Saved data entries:
□ □ □ □ □ □ □

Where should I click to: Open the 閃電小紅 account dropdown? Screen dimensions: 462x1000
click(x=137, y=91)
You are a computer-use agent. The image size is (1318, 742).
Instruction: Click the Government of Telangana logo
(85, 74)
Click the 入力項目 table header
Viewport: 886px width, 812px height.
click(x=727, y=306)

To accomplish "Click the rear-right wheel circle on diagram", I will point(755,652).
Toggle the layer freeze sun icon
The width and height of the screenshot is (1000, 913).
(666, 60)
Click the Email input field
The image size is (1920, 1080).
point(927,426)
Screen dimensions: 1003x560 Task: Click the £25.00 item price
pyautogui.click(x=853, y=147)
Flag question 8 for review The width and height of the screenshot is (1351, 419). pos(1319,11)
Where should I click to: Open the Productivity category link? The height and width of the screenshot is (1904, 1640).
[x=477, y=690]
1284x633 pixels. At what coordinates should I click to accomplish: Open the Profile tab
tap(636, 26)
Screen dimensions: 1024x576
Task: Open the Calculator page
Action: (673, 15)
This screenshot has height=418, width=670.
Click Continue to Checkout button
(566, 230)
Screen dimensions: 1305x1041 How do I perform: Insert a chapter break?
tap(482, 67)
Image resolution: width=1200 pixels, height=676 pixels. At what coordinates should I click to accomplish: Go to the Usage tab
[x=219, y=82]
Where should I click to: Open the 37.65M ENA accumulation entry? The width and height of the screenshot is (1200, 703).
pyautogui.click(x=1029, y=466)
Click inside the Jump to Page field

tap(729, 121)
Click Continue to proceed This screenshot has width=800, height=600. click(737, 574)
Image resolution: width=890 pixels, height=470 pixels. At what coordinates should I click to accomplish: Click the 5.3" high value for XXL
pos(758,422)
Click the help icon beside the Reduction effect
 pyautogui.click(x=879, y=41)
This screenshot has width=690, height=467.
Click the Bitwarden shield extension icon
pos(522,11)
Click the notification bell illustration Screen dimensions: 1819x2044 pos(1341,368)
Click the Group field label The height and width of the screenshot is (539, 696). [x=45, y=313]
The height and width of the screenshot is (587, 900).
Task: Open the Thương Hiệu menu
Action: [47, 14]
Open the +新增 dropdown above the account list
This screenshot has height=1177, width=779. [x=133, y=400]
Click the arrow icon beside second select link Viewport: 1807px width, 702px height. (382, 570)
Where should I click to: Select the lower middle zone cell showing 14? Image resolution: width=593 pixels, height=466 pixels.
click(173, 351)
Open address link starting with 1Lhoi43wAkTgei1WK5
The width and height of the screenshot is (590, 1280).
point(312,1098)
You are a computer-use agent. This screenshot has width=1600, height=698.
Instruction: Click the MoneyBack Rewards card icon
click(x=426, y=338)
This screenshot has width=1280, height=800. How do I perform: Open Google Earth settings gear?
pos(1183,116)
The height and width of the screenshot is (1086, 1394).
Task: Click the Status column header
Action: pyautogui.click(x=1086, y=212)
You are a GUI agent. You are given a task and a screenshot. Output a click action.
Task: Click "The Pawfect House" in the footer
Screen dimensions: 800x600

□ □ □ □ □ □ □

• [Activity]
Every record should be retyped so that it matches the original exactly.

• [Response to this exercise]
Where should I click to: Open the 閃電小紅 account dropdown? Screen dimensions: 462x1000
click(x=137, y=91)
You are a computer-use agent. The image size is (1318, 742).
Instruction: Click the Government of Telangana logo
(85, 74)
Click the 入力項目 table header
Viewport: 886px width, 812px height.
click(x=727, y=306)

To accomplish "Click the rear-right wheel circle on diagram", I will point(755,652).
Toggle the layer freeze sun icon
The width and height of the screenshot is (1000, 913).
(666, 60)
Click the Email input field
The image size is (1920, 1080).
point(927,426)
Screen dimensions: 1003x560 Task: Click the £25.00 item price
pyautogui.click(x=853, y=147)
Flag question 8 for review The width and height of the screenshot is (1351, 419). pos(1319,11)
Where should I click to: Open the Productivity category link? The height and width of the screenshot is (1904, 1640).
[x=477, y=690]
1284x633 pixels. At what coordinates should I click to accomplish: Open the Profile tab
tap(636, 26)
Screen dimensions: 1024x576
Task: Open the Calculator page
Action: (673, 15)
This screenshot has height=418, width=670.
Click Continue to Checkout button
(566, 230)
Screen dimensions: 1305x1041 How do I perform: Insert a chapter break?
tap(482, 67)
Image resolution: width=1200 pixels, height=676 pixels. At what coordinates should I click to accomplish: Go to the Usage tab
[x=219, y=82]
Where should I click to: Open the 37.65M ENA accumulation entry? The width and height of the screenshot is (1200, 703).
pyautogui.click(x=1029, y=466)
Click inside the Jump to Page field

tap(729, 121)
Click Continue to proceed This screenshot has width=800, height=600. click(737, 574)
Image resolution: width=890 pixels, height=470 pixels. At what coordinates should I click to accomplish: Click the 5.3" high value for XXL
pos(758,422)
Click the help icon beside the Reduction effect
 pyautogui.click(x=879, y=41)
This screenshot has width=690, height=467.
Click the Bitwarden shield extension icon
pos(522,11)
Click the notification bell illustration Screen dimensions: 1819x2044 pos(1341,368)
Click the Group field label The height and width of the screenshot is (539, 696). [x=45, y=313]
The height and width of the screenshot is (587, 900).
Task: Open the Thương Hiệu menu
Action: [47, 14]
Open the +新增 dropdown above the account list
This screenshot has height=1177, width=779. [x=133, y=400]
Click the arrow icon beside second select link Viewport: 1807px width, 702px height. (382, 570)
Where should I click to: Select the lower middle zone cell showing 14? Image resolution: width=593 pixels, height=466 pixels.
click(173, 351)
Open address link starting with 1Lhoi43wAkTgei1WK5
The width and height of the screenshot is (590, 1280).
point(312,1098)
You are a computer-use agent. This screenshot has width=1600, height=698.
Instruction: Click the MoneyBack Rewards card icon
click(x=426, y=338)
This screenshot has width=1280, height=800. How do I perform: Open Google Earth settings gear?
pos(1183,116)
The height and width of the screenshot is (1086, 1394).
Task: Click the Status column header
Action: pyautogui.click(x=1086, y=212)
You are a GUI agent. You are given a task and a screenshot. Output a click action.
Task: Click "The Pawfect House" in the footer
Screen dimensions: 800x600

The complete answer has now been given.